Conclusione: l’essenza della notizia che si ricava dal comunicato stampa di ArcelorMittal è che la multinazionale dell’acciao e l’Amministrazione straordinaria di Ilva, cioè il Governo italiano, hanno deciso di darsi uno spazio di tempo, pari appunto a 40 giorni, per avviare una trattativa sul futuro dell’ex-Ilva. Quaranta giorni che, a quel che si comprende, costituiscono uno spazio politico, più che temporale nel senso stretto del termine. Nel senso che, se la trattativa dovesse avviarsi in modo costruttivo, e alla fine del gennaio 2020 un eventuale nuovo accordo non fosse perfezionato in tutti i dettagli, si potrebbe comunque procedere a un nuovo rinvio.

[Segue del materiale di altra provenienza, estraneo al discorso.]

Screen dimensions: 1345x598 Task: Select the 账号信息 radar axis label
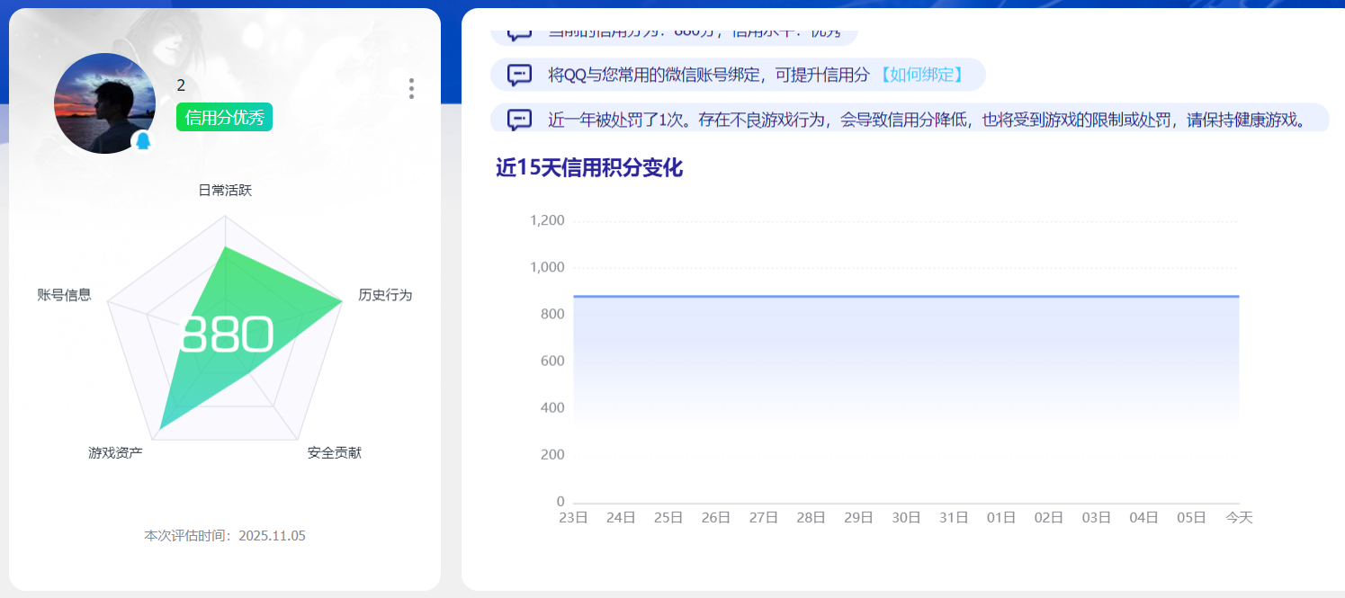click(x=64, y=295)
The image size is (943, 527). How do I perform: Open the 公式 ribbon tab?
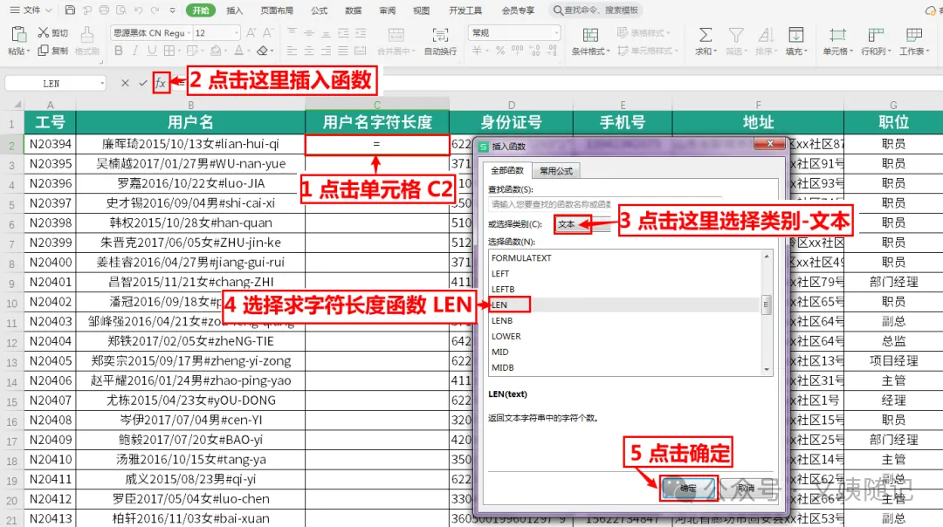[x=319, y=10]
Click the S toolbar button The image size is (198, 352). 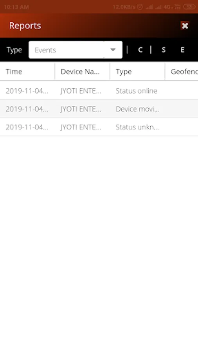[x=164, y=50]
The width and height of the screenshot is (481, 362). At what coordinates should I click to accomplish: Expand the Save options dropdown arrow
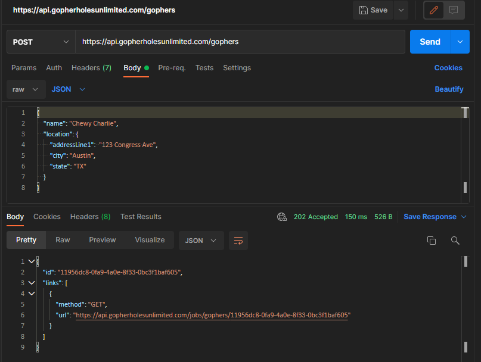coord(401,10)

Il tentativo appare quindi non impossibile, anche se è certamente difficile. I punti controversi del negoziato sono infatti tutti rilevanti, a partire dai nodi del progetto industriale: quali tecnologie saranno effettivamente utilizzate per produrre acciaio a Taranto? E quanti milioni annui di tonnellate di acciaio costituiranno l’obiettivo produttivo di un nuovo eventuale accordo? A monte di ciò, c’è poi il progetto societario: quale società, e con quale configurazione, dovrebbe affiancare AM InvestCo?
A questi interrogativi, si aggiunge poi quello, molto spinoso, dell’occupazione: quanti lavoratori potranno essere effettivamente impiegati da ArcelorMittal in uno scenario ridisegnato dalla trattativa? E quali prospettive si aprirebbero per quelli che, alla fine, dovessero risultare in sovrannumero? Perché non bisogna dimenticarsi che tra le parti firmatarie dell’accordo del settembre 2018, quello che aveva preceduto l’avvio della gestione dell’ex-Ilva da parte di AM InvestCo, e che prevedeva zero esuberi, c’erano anche i sindacati. E che il loro assenso era stato decisivo per dare il via libera all’operazione.
Riassumendo: feste natalizie a parte, giornate di lavoro molto intense attendano sia i Commissari dell’Ilva in Amministrazione straordinaria, che i rappresentanti di ArcelorMittal. E se non si stesse parlando d’acciaio verrebbe da dire: se son rose, fioriranno.